What was this laboratory doing in a glass factory in Venice? There was no indication that anything that was happening had a bearing on the manufacture of glass ornaments. It was just feasible that Drax might be developing some special strain of glass or plastic, but none of the equipment that Bond could see supported this conjecture. Besides the array of test tubes, beakers, balances and microscopes, the laboratory was dominated by a long and complicated distillation system that looked like a miniature oil refinery, a welter of glass pipes and coloured tubes connected to an array of bottles and retorts. The last part of the process took place within a sealed glass case and Bond could see that the distillate was being manoeuvred by a series of mechanical arms operated by two scientists who crouched outside the case. One of them was the man he had watched tapping out the combination. Drop by drop a quantity of the distillate found its way into a glass phial. The full phial was sealed and passed along a conveyor belt in a convoy of six to slide down a gentle slope, where it rested until a guillotine-like glass shield had descended behind it, sealing it off from the main distillation process. One of the scientists now operated another glass screen which permitted the phials to be withdrawn and placed in a giant refrigerator unit. The delicacy of the whole operation and the care taken to seal off the distillate suggested that it must be highly toxic.

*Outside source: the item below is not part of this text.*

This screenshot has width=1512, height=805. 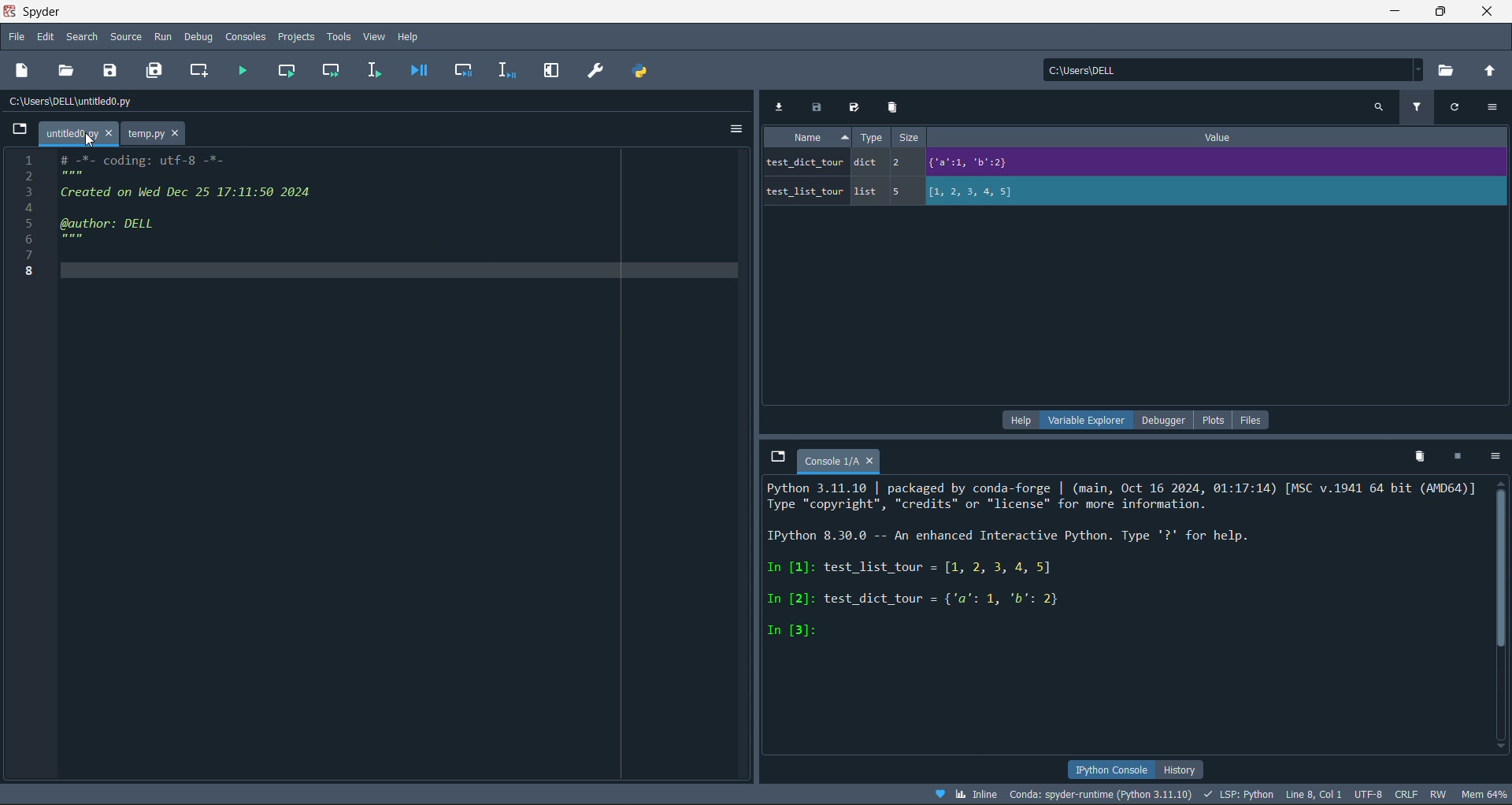 What do you see at coordinates (854, 106) in the screenshot?
I see `save data as` at bounding box center [854, 106].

Bond felt his pulse racing. Now he was on to something. He must get hold of a sample of the distillate. As he craned forward, he received a surprise. One of the scientists moved away from the refinery and returned, pushing two spheres like those that Bond had seen on the engineering drawing in Drax’s safe. Each was mounted in a structure like a baby’s high chair and Bond noted the curiously shaped hexagonal section around the middle of the globe.

One scientist pulled open the lid of the conning tower and the other carefully inserted a phial freshly filled with distillate. The lid snapped back into place and the process was repeated with the second sphere. The operation completed, the two scientists carefully manoeuvred one of the spheres to the end of the laboratory and steered it gently out through doors which opened automatically as the trolley approached.

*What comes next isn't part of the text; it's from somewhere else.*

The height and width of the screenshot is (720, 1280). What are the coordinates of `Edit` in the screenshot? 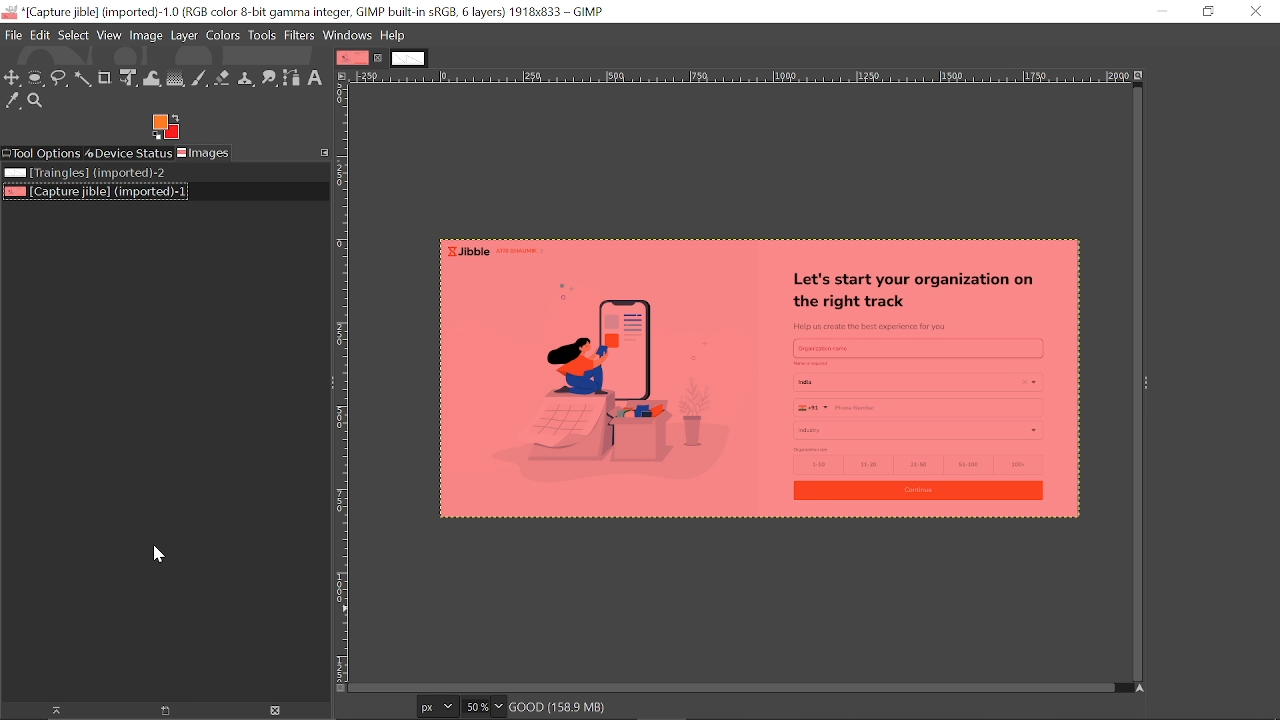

Hardly had the doors closed than Bond had entered the laboratory and was moving swiftly to the distillation system. He pulled open the door of the refrigerator and selected one of the phials from the batch that had recently been introduced. Others were covered by a thick rime of frosting. He listened attentively for sounds of the scientists returning and then crossed to the remaining sphere. He must check that the contents of the phial in his hand were identical to those of the sphere. The lid of the conning tower was spring-loaded and it was necessary to lay the phial he had taken from the refrigerator on one of the wings so that he could grapple with it. He had just succeeded in opening the lid when he heard the sound of returning voices.

Telling himself to keep calm, Bond carefully inserted his thumb and forefinger in the opening and closed them about the lip of a phial. He started to withdraw it and felt the phial tremble as it worked free from his desperately pinching fingers. Cocking his little finger, he was able to support the lid and liberate his hand to grasp the phial just before it dropped. The automatic doors slid open as he ducked down and tucked the phial into the breast pocket of his pullover. Skirting the racks of instruments and the work benches, he returned to the outer office and gently pushed the door closed behind him before rising to his feet.